TO BE DONE -
1. In the finance article, at what level did the KSE-100 index close on Oct 13?
2. Duplicate the part of the finance article starting with "With millions disrupted" and going on through "surround the economy.".

TEXT SEGMENT -
— start —
Finance: Discipline vs compassion

In recent trading, Pakistan has witnessed a break from traditional market logic where equities and gold, usually seen as opposites, have begun rising together. On Oct 13, the KSE-100 index plunged 4,655 points (–2.85 per cent) to close at 158,443, amid intensifying geopolitical tensions, domestic unease, and profit-taking. Yet while stocks sank, gold in Karachi leapt rising from Rs431,800 per tola (Oct 12) to Rs442,600 per tola (Oct 13), according to Gold.pk.

Then came a dramatic reversal. On Oct 14, the KSE-100 surged by 7,032 points (+4.44pc) to settle near 165,476, as investor moods brightened after hints of the International Monetary Fund’s (IMF) support and political calm. But gold didn’t collapse; it nudged upward as well, reaching Rs442,700 per tola.

Even on Oct 15, when the stock market delivered a modest gain (KSE-100 added about 210 points), gold continued its ascent. The rate hit Rs452,300 per tola that day.

This sequence — a sharp stock drop followed by a fierce rebound, all while gold rockets higher — exposes a paradox in investor behaviour. When equities fall, money clearly ows to gold. But when stocks rally, investors don’t abandon their safe-haven, they hold onto it while chasing gains. In effect, they’re straddling both impulses — embracing growth but armouring against uncertainty.

With millions disrupted by the floods, balancing austerity with rehabilitation measures will be one of the toughest challenges for policymakers

In volatile times like these, the one-size-fits-all rules of asset allocation no longer apply. Rather than choosing between risk and refuge, many are holding both in parallel. And as gold transitions from a mere caution flag to a companion of ambition, the old boundaries between fear and confidence blur. This makes sense when uncertainties and hopes both surround the economy.
— end —
DATA SECTION -
— start —
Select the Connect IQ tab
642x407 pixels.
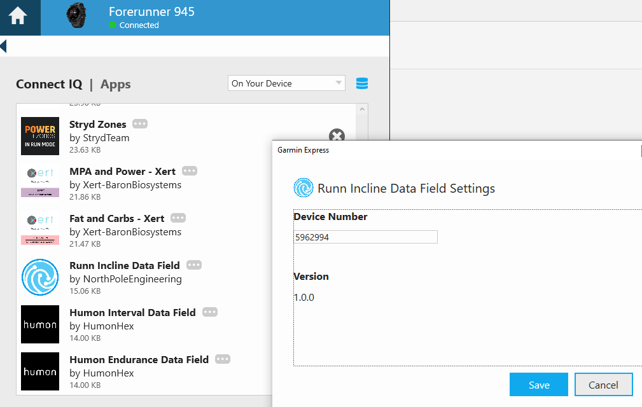click(49, 85)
— end —
TASK RESULTS -
1. 158,443

2.
With millions disrupted by the floods, balancing austerity with rehabilitation measures will be one of the toughest challenges for policymakers

In volatile times like these, the one-size-fits-all rules of asset allocation no longer apply. Rather than choosing between risk and refuge, many are holding both in parallel. And as gold transitions from a mere caution flag to a companion of ambition, the old boundaries between fear and confidence blur. This makes sense when uncertainties and hopes both surround the economy.